» 課題:
課題文に基づいて、次の問いに答えてください。
(a) 筆者が現在も役立っていると述べているのは、どこでのどのような経験ですか。
(b) 筆者がこれまで長く仕事をしてきた分野は何ですか。
(c) 筆者によれば、編集者にはどのような気質の方が多いですか。

» 課題文:
さらに私の場合は、広告代理店での企画・営業経験が現在も役立っています。というのも、出版物には広告が欠かせませんが、企業の広報部署がどのような仕組みを持っているのか知り得たことは財産です。データ分析の大切さを知り、一歩引いた物事の見方や企画の立て方を習得しました。そういった経験が編集の仕事に活かすことができています。

また、職種は編集でなくても、手がける制作物と関連する業界や分野での何らかの経験があれば活かすことができると思います。
このお仕事を通じて、新たに身に付いたスキルがあったら教えてください。
私の場合は、これまで料理や健康分野での仕事が長かったので、子育てというジャンルそのものが新鮮です。会社によって仕事を進めるプロセスが異なりますので、学ぶところは多くあります。

編集者は職人気質の方が多く、どんなに多忙であっても、よく面倒を見てくださる先輩がたくさんいらっしゃいます。もちろん自分が頑張ることが前提なのですが、今まで育てていただいた分、私もしっかりお返ししなければと思います。
このお仕事を目指す人にひとことお願いします!

» データ抜粋:
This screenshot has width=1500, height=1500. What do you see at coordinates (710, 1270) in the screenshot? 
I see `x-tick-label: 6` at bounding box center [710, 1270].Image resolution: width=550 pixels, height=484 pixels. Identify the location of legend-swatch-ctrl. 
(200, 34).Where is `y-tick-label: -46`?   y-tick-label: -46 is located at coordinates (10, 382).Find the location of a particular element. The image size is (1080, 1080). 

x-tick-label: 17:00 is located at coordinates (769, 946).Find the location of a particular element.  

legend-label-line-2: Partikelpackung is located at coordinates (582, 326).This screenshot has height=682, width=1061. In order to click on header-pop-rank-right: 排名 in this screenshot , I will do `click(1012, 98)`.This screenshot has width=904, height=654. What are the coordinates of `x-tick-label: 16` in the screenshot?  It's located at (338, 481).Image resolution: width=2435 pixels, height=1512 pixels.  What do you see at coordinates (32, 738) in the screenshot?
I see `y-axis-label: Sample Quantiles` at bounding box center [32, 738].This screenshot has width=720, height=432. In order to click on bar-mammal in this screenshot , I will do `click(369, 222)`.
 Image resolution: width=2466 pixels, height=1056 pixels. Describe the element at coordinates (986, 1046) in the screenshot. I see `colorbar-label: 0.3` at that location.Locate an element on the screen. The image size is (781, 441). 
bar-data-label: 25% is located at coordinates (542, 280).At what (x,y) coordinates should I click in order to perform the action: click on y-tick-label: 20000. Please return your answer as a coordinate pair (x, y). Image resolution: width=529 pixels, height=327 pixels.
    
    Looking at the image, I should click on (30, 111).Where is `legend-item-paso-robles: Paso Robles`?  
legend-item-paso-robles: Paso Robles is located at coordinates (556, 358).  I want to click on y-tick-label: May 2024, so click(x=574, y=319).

» 解答:
(a) 広告代理店での企画・営業経験です。
(b) 料理や健康の分野です。
(c) 職人気質の方が多いとされています。